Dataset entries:
..........
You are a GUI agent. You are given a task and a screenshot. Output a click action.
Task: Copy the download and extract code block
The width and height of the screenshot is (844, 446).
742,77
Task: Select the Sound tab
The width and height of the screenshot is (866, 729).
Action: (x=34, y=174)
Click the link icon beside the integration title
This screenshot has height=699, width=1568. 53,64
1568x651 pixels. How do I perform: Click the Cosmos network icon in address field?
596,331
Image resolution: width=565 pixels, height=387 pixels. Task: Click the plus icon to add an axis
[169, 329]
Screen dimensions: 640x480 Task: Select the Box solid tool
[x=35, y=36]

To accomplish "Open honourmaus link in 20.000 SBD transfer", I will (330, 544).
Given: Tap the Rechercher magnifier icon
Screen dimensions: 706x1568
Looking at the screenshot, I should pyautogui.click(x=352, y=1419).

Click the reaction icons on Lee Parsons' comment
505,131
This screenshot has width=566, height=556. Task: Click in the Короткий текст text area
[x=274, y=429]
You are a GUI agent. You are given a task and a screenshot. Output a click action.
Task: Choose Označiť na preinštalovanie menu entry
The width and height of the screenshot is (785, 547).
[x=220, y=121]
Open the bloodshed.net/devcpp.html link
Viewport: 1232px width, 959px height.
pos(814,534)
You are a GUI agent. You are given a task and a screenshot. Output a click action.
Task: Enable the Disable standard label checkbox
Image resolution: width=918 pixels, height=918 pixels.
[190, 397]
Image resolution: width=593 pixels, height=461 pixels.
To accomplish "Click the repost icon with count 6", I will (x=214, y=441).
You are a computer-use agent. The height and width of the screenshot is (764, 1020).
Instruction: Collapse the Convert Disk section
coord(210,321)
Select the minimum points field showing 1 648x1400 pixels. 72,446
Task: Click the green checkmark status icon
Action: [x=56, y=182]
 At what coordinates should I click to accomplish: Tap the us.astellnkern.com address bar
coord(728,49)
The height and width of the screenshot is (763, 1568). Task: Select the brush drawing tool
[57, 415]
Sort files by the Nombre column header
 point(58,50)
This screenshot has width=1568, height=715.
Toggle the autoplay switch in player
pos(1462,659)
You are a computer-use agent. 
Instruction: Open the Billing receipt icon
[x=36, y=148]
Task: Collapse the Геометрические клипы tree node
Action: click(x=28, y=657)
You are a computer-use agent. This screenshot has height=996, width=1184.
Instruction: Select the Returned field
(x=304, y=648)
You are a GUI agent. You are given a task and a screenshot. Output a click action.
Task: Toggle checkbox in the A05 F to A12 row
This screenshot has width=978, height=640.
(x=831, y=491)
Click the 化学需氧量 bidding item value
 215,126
..........
Task to complete:
Output, from the data above, the lines from the line with "The height and width of the screenshot is (763, 1568)." to the line with "Task: Toggle checkbox in the A05 F to A12 row" exactly as they stand, both ends included and nothing else.

Reply:
The height and width of the screenshot is (763, 1568). Task: Select the brush drawing tool
[57, 415]
Sort files by the Nombre column header
 point(58,50)
This screenshot has width=1568, height=715.
Toggle the autoplay switch in player
pos(1462,659)
You are a computer-use agent. 
Instruction: Open the Billing receipt icon
[x=36, y=148]
Task: Collapse the Геометрические клипы tree node
Action: click(x=28, y=657)
You are a computer-use agent. This screenshot has height=996, width=1184.
Instruction: Select the Returned field
(x=304, y=648)
You are a GUI agent. You are given a task and a screenshot. Output a click action.
Task: Toggle checkbox in the A05 F to A12 row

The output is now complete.